BEGIN DATASET CONTENT
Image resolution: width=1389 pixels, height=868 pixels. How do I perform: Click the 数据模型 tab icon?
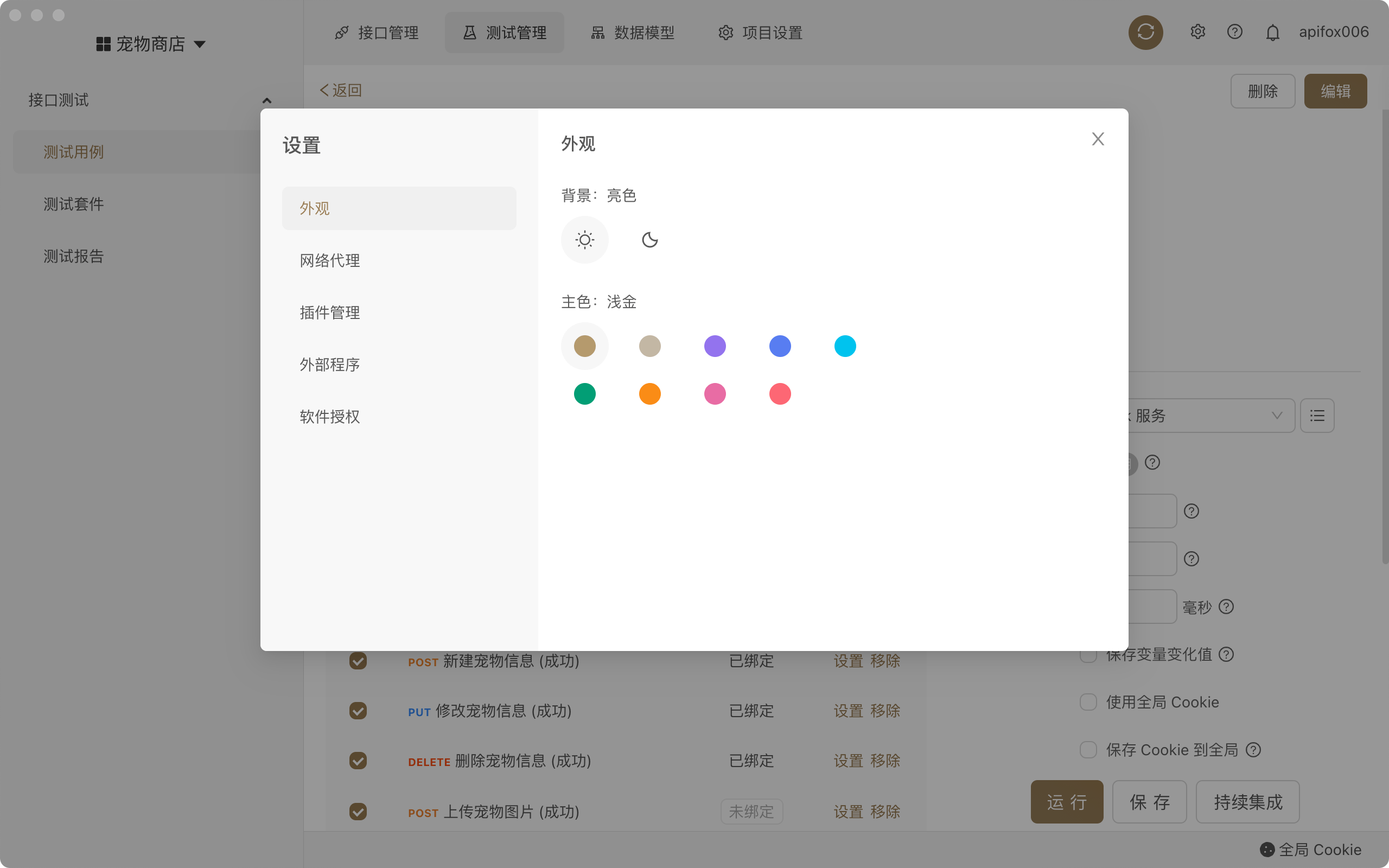(x=597, y=32)
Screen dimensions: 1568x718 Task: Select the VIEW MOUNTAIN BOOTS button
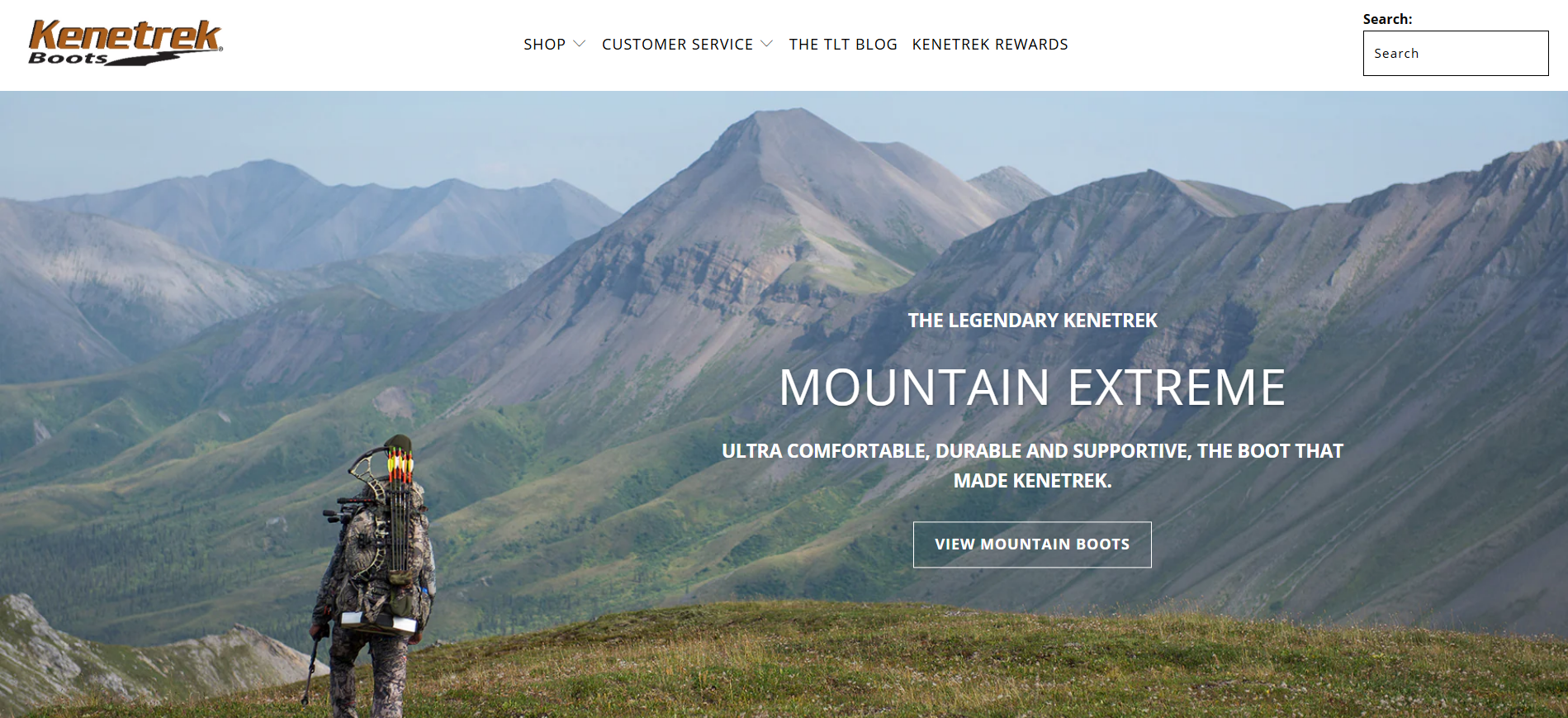(1032, 544)
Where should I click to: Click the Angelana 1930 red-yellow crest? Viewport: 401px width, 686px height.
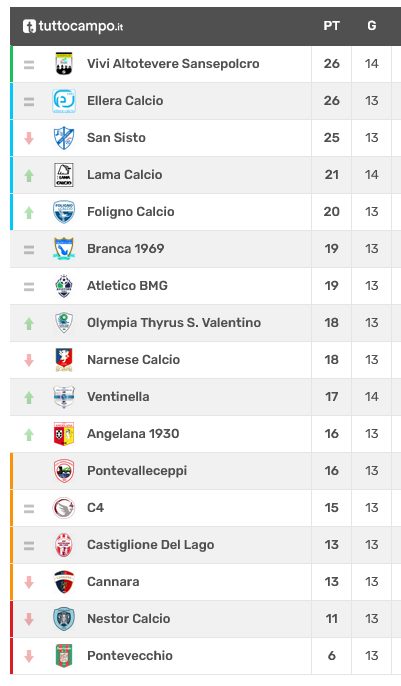coord(64,434)
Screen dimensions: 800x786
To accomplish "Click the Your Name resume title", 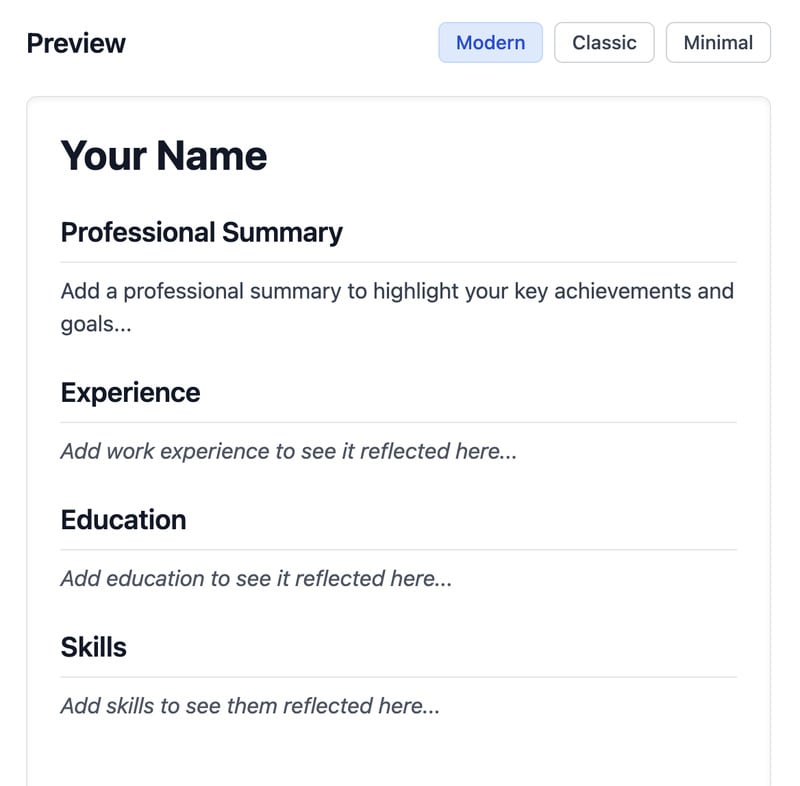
END DATASET CONTENT
What you return should be all of the material above, exactly, and none of its pictures.

• YOUR SOLUTION
Image resolution: width=1389 pixels, height=868 pixels. How do I perform: Click the 数据模型 tab icon?
(x=597, y=32)
Screen dimensions: 1568x718 Task: Select the VIEW MOUNTAIN BOOTS button
(1032, 544)
Where should I click to: Click the Angelana 1930 red-yellow crest? Viewport: 401px width, 686px height.
coord(64,434)
Screen dimensions: 800x786
To accomplish "Click the Your Name resume title", 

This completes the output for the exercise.